- **ÉNONCÉ 1**: Pouvez-vous résumer en deux phrases l'extrait sur la rente de longévité ?
- **ÉNONCÉ 2**: Pourriez-vous poursuivre le texte sur la rente de longévité à partir de l'endroit où il s'arrête ?

- **EXTRAIT**:
Avant d’analyser la rentabilité d’une telle mesure pour un particulier, revoyons les paramètres suggérés :

Cotisations : 3,3 % des gains des revenus d’emploi et d’entreprise des travailleurs de 18 à 74 ans. Les gains admissibles seraient limités au maximum des gains admissibles du RRQ. Pour les employés, l’employeur défraierait 50 % de la note. Aucune exemption de base.

Prestations : 0,5 % des gains moyens par année de participation à compter de 75 ans. Rente viagère garantie 5 ans.

Coordination : les cotisations et les prestations de cette rente pourraient être coordonnées avec celles des régimes de retraite privés.

Cette rente de longévité est une «très bonne idée», de l’avis de la plupart des acteurs du milieu.

Une partie du coût étant absorbée par les employeurs, la plupart des travailleurs verront augmenter leur revenu de fin de vie à un coût abordable.

Afin de constater dans quelle mesure il est rentable pour une personne de bénéficier d’une telle rente, j’ai effectué quelques calculs.

J’ai estimé les taux de rendement qui seraient nécessaires pour rivaliser avec cette rente de longévité.

Ces derniers sont notamment fonction de quelques variables :

Le type de revenu assujetti : le revenu d’emploi requiert une cotisation de l’employeur ;

La durée de cotisation : pour les personnes qui commencent «tard», les bouchées sont doubles, comme pour toute comparaison avec n’importe quel régime de retraite à prestations déterminées ;

Le taux d’imposition avant la retraite et à la retraite. Dans le cas des travailleurs autonomes, une partie des cotisations devrait être considérée comme une déduction.

- **DONNÉES AFFICHÉES**:
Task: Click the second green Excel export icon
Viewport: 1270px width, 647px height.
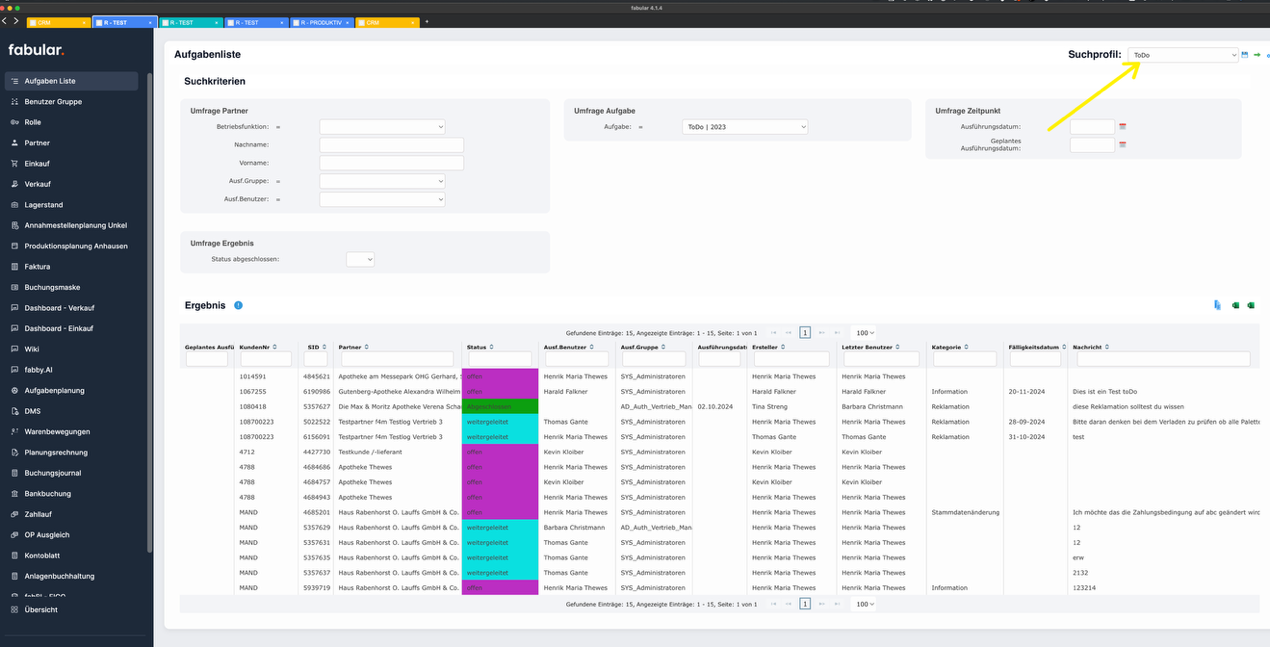Action: tap(1250, 305)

- **RÉPONSE 1**: La rente de longévité proposée serait financée par une cotisation de 3,3 % des gains des travailleurs de 18 à 74 ans, dont la moitié serait payée par l'employeur dans le cas des employés, et elle verserait à compter de 75 ans une rente viagère de 0,5 % des gains moyens par année de participation, garantie 5 ans. Jugée une « très bonne idée » par la plupart des acteurs du milieu, cette rente fait l'objet de calculs estimant les taux de rendement nécessaires pour rivaliser avec elle, lesquels dépendent notamment du type de revenu assujetti, de la durée de cotisation et du taux d'imposition avant et pendant la retraite.

- **RÉPONSE 2**:
Mes calculs reposent ainsi sur quelques hypothèses, dont l’une est mentionnée au dernier point ci-dessus (déduction pour travailleurs autonomes). Les principales autres hypothèses sont les suivantes :

Le gouvernement fédéral arrimera la fiscalité fédérale à celle du Québec, c’est-à-dire que les cotisations seront traitées comme les cotisations au RRQ ou au RPC (déduction de la moitié des cotisations pour les travailleurs autonomes avec priorité au revenu d’emploi lorsque le maximum des gains admissibles [MGA] est excédé) ;

Un dépôt dans un compte personnel est effectué par l’individu. Ce dépôt est égal au coût net (après impôt) de la cotisation à la rente de longévité ;

Des retraits à ces mêmes comptes seront effectués entre 75 et 90 ans. Dans le cas d’un compte REER, les retraits sont égaux à la rente de longévité, et dans le cas d’un compte CELI, les retraits sont égaux au montant après impôt que générerait la rente de longévité ;

Le taux de remplacement de revenus est de 70 % (des autres revenus que les régimes publics) et l’indexation des revenus de travail est égale à celle du MGA, lui-même de 0,5 % supérieur au taux d’inflation.

Certains résultats sont intuitifs.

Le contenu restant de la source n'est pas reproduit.